Task item: In the listing below, start your output at the line with "Click the 3:3 score of Germany vs Switzerland" and end it after the line with "Click the diff_10_35", copying every line exactly.

** Data in this exercise follows **

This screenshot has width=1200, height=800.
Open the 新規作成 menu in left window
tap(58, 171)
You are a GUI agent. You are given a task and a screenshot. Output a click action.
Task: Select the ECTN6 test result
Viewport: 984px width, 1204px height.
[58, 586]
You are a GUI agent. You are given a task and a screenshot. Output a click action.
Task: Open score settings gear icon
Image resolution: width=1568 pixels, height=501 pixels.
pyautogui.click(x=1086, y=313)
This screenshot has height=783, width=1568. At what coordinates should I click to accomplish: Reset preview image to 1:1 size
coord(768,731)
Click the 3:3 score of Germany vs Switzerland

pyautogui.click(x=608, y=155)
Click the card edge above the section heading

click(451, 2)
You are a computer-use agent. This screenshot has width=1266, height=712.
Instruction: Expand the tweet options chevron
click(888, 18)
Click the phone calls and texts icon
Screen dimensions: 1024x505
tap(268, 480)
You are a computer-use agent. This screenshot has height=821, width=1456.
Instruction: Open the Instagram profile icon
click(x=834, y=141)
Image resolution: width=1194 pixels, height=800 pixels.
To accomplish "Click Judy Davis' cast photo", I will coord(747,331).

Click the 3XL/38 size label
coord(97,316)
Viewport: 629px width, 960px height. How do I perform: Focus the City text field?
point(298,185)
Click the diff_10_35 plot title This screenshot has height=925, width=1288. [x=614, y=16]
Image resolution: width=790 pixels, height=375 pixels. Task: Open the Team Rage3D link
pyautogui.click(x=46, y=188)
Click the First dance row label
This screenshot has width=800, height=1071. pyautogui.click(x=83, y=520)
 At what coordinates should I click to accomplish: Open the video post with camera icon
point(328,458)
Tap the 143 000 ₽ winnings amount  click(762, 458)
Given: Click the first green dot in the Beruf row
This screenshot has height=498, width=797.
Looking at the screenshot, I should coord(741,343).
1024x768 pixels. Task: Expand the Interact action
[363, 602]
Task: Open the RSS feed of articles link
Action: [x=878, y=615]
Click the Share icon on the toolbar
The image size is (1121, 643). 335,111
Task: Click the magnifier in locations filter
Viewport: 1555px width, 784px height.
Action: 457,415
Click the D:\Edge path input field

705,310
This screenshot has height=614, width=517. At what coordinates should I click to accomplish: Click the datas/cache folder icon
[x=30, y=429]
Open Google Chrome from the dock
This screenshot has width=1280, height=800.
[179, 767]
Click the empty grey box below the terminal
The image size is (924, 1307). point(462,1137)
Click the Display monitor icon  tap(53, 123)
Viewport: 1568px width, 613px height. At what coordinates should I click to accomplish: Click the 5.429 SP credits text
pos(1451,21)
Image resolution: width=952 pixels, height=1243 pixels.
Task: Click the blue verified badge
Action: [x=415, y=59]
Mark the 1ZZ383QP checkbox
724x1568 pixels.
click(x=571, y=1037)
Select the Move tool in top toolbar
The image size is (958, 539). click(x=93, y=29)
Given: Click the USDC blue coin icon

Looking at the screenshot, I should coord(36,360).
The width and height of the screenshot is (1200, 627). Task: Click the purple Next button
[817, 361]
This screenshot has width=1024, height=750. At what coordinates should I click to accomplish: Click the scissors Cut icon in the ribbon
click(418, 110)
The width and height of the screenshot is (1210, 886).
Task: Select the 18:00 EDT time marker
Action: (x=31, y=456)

** End of Data in this exercise **

Response below:
Click the 3:3 score of Germany vs Switzerland

pyautogui.click(x=608, y=155)
Click the card edge above the section heading

click(451, 2)
You are a computer-use agent. This screenshot has width=1266, height=712.
Instruction: Expand the tweet options chevron
click(888, 18)
Click the phone calls and texts icon
Screen dimensions: 1024x505
tap(268, 480)
You are a computer-use agent. This screenshot has height=821, width=1456.
Instruction: Open the Instagram profile icon
click(x=834, y=141)
Image resolution: width=1194 pixels, height=800 pixels.
To accomplish "Click Judy Davis' cast photo", I will coord(747,331).

Click the 3XL/38 size label
coord(97,316)
Viewport: 629px width, 960px height. How do I perform: Focus the City text field?
point(298,185)
Click the diff_10_35 plot title This screenshot has height=925, width=1288. [x=614, y=16]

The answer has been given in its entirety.